▶ _READING TEXT_:
++++++++++++++++++++

Everyone who works in education is trying to figure out what to do with the new capabilities afforded by IT. The most prominent example is the move toward MOOCs, the massively-open online courses made visible by the efforts of EdX, Coursera, and associated institutional partners. For those of us in the trenches, MOOCs represent the least imaginative application of information tech to the classical challenge of enlightening young minds. Think about it this way: you have any and all documented facts at your fingertips, and the ability to connect with experts anywhere in the world, and you use it to turn university lectures into a Netflix product? Michael Sandel is a talented lecturer, but I don't see philosophers binging on his Justice course the way we all do with Orange is the New Black.
So, if MOOCs aren't the big challenge, what is? As far as I can tell, educators (self included) have the most trouble coping with the "flipped classroom." A "flipped classroom" is one in which the teacher takes the backseat and acts as a facilitator or (maybe) a critic for student-centered activities. For the cynical, the concept caters to the Millennial affection for the spotlight, but even if that's a driving force, I have some sympathy for the model. After all, with the massive external memory of Wikipedia available, rote memorization is obsolete. The students can get the facts from the source, just like we (experts) do. We all use the same tools now, so there's no magic in it. I use Google Scholar because the interface for databases like the Philosopher's Index and JSTOR run as smoothly as a house drives.

++++++++++++++++++++

▶ _SUPPLIED MATERIAL_:
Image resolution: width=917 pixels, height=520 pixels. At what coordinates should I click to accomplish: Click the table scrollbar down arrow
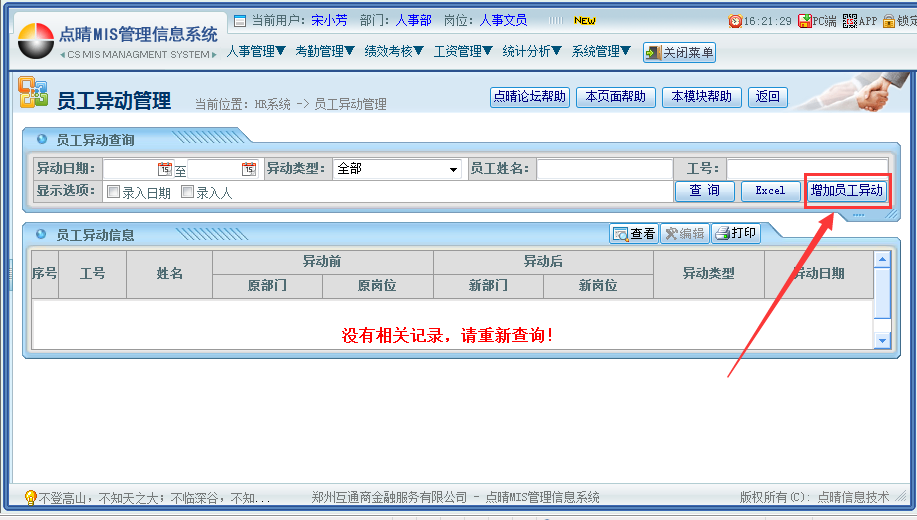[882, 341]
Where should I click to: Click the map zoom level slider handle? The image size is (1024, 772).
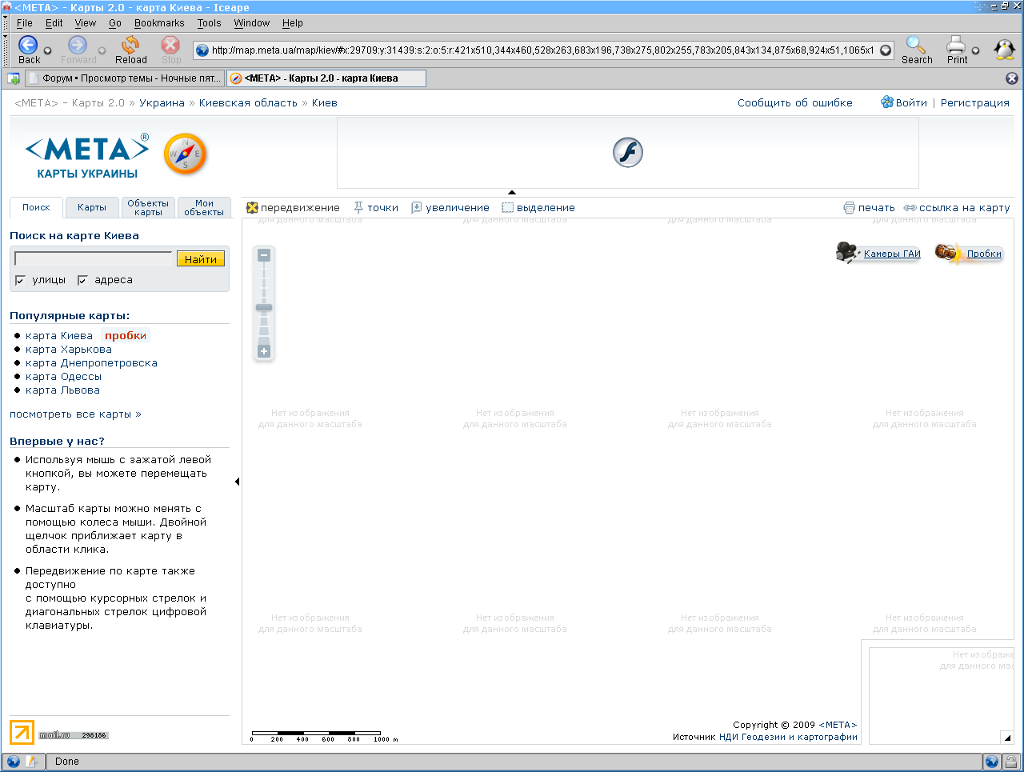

++++++++++++++++++++

▶ _PROBLEM_: List every online platform, service, or database named in the passage on MOOCs and flipped classrooms. The material is not needed for this task.

▶ _RESULT OF THE TASK_: EdX, Coursera, Netflix, Wikipedia, Google Scholar, the Philosopher's Index, JSTOR